**Data to process**
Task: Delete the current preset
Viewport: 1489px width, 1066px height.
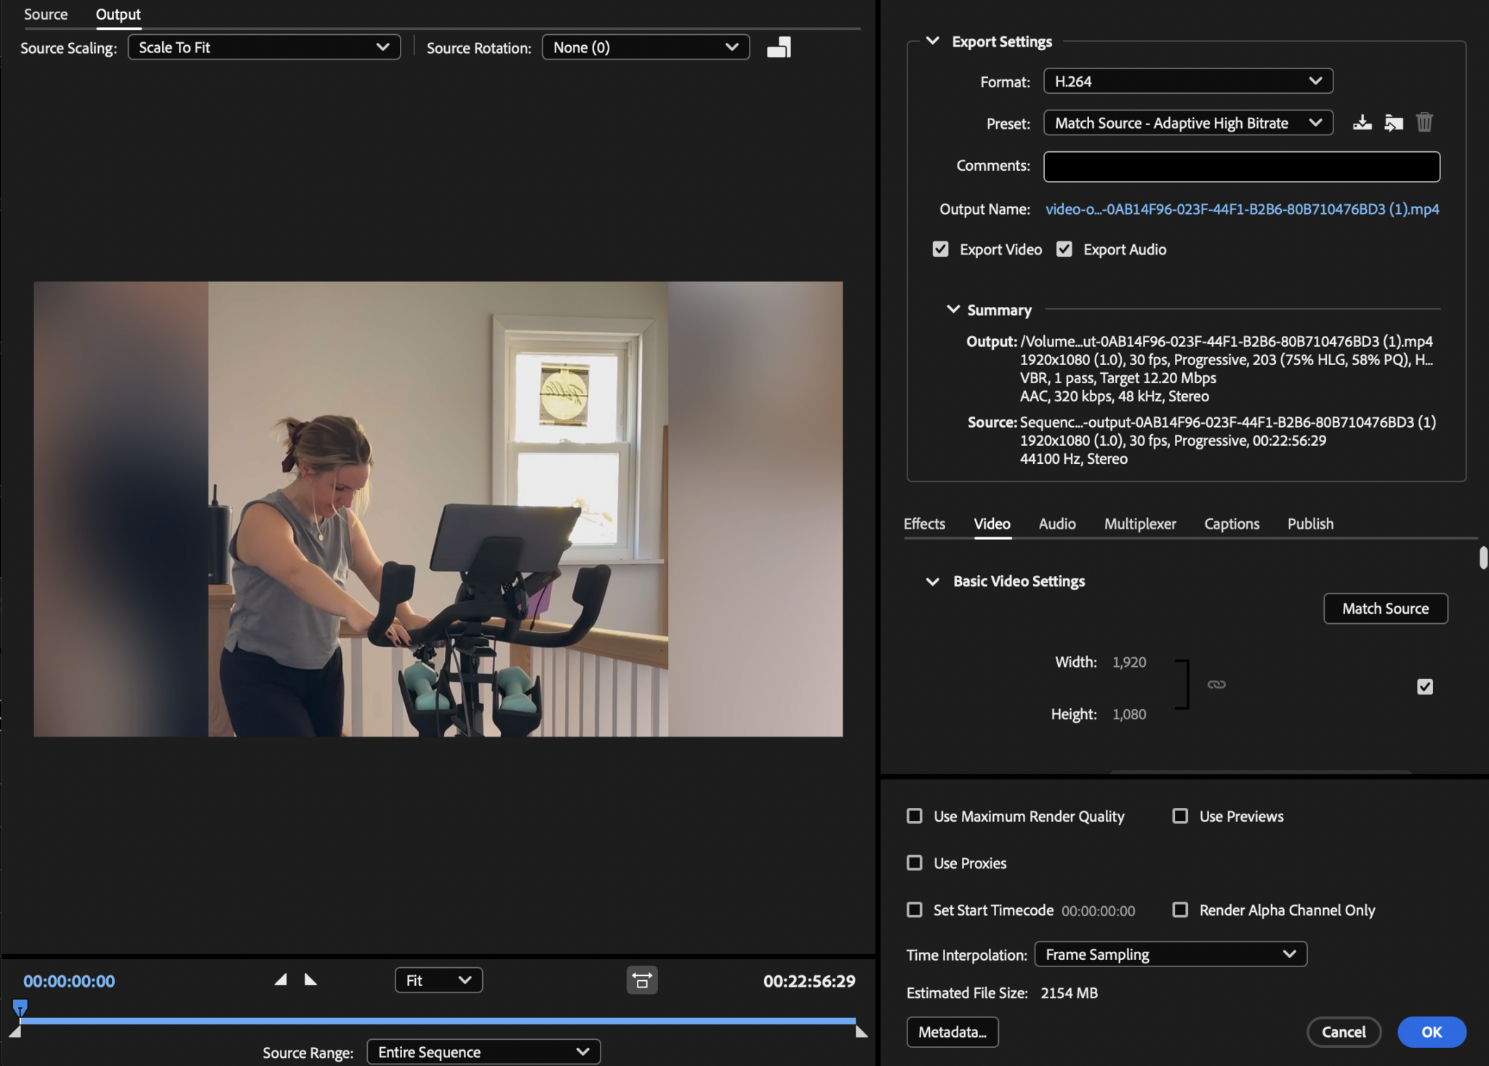Action: coord(1424,122)
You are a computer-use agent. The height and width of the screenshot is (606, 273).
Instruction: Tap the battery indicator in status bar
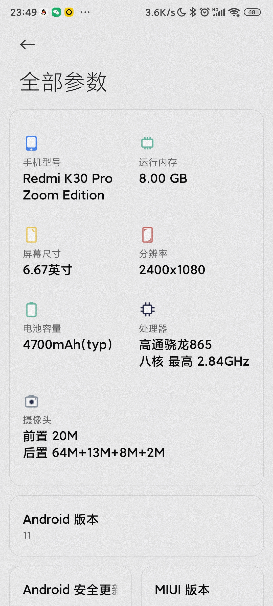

**Goal of the exercise**
Copy out the entries above with "battery indicator" replaced by "battery icon" and everything else unchanged. Leave the pictures out of your answer.

**Written solution**
Task: Delete the current preset
Viewport: 1489px width, 1066px height.
Action: coord(1424,122)
You are a computer-use agent. The height and width of the screenshot is (606, 273).
Instruction: Tap the battery icon in status bar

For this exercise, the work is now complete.